• Exercise requirements
From the data that follows, copy every line with the string "shield".

*** Opening of Task data ***

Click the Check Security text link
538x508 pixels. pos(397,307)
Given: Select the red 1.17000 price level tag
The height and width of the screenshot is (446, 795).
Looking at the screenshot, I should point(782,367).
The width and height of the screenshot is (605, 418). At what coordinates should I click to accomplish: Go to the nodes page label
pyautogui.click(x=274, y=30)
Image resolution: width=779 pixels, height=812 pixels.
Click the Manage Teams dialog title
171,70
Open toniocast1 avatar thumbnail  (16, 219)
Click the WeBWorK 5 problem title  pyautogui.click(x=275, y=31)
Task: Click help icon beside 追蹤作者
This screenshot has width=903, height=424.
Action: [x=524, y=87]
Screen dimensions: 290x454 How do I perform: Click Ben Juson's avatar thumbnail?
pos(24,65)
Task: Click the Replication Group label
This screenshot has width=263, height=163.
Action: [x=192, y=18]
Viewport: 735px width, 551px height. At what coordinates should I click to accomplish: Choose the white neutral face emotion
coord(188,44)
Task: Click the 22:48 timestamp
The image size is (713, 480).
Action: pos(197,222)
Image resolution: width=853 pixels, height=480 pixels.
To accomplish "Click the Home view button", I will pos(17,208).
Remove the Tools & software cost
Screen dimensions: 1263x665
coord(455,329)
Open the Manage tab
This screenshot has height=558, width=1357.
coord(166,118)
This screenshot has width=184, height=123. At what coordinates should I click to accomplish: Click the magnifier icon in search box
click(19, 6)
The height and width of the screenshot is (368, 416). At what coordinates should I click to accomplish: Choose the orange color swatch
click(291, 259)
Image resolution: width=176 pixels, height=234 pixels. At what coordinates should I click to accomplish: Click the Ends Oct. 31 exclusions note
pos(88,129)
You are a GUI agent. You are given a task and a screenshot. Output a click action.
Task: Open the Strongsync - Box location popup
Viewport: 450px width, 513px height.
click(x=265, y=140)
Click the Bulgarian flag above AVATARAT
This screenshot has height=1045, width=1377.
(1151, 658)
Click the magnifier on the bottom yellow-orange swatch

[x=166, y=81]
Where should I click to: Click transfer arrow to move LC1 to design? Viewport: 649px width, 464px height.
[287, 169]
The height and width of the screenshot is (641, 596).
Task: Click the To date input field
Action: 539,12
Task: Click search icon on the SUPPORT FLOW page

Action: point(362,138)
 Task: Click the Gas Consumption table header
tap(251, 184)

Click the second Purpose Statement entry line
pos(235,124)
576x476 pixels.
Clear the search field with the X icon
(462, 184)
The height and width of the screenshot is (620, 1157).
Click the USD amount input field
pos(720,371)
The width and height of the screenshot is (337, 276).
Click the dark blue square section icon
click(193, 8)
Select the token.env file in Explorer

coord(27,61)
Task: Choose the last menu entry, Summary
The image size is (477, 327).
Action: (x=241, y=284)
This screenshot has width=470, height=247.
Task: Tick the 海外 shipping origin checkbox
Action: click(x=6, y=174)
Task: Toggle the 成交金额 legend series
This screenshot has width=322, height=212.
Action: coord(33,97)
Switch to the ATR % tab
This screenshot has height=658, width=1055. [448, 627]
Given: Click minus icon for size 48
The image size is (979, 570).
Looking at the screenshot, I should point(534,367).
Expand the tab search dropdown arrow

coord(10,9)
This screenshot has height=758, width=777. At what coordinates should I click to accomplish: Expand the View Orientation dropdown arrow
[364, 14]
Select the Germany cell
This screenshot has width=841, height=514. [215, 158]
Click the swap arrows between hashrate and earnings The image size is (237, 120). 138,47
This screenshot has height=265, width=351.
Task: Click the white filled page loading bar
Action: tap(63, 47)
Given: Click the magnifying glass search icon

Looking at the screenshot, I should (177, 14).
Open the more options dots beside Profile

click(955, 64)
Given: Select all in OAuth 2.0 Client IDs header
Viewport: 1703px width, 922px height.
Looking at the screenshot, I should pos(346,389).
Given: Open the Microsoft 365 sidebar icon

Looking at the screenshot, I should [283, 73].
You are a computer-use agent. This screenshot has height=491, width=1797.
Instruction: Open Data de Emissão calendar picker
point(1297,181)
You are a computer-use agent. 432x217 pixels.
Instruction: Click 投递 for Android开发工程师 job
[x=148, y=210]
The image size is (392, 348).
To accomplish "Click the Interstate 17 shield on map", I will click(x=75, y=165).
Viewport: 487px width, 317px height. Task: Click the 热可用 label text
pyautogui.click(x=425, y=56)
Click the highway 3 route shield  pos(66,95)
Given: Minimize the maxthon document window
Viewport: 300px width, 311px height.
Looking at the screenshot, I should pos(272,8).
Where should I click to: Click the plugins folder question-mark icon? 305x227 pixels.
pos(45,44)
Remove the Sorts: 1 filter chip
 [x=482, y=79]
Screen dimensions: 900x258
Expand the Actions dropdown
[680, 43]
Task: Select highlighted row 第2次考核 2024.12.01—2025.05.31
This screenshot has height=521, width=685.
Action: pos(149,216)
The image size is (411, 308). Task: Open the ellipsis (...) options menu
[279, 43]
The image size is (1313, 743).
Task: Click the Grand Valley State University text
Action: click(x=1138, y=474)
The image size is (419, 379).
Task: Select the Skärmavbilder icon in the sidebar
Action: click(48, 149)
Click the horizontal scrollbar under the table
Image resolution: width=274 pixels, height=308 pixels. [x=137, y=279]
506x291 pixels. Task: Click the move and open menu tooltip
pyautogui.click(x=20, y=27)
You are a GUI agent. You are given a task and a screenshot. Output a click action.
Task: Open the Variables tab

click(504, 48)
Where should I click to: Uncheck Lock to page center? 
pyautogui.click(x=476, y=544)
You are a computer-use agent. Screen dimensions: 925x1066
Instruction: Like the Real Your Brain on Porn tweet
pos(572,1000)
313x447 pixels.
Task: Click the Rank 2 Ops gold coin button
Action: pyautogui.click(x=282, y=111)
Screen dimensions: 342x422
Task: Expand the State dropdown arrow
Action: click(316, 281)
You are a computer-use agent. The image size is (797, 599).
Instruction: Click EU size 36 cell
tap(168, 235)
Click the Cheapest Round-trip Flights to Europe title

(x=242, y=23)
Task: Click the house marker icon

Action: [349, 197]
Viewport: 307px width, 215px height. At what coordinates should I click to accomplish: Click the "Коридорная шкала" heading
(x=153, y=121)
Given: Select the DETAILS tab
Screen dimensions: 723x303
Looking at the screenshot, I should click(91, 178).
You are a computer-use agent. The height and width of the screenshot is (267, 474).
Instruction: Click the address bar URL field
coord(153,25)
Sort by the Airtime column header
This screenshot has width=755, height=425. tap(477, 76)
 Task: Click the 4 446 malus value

*** Close of Task data ***

• Exercise output
To accomplish "Click the Interstate 17 shield on map", I will click(x=75, y=165).
Click the highway 3 route shield  pos(66,95)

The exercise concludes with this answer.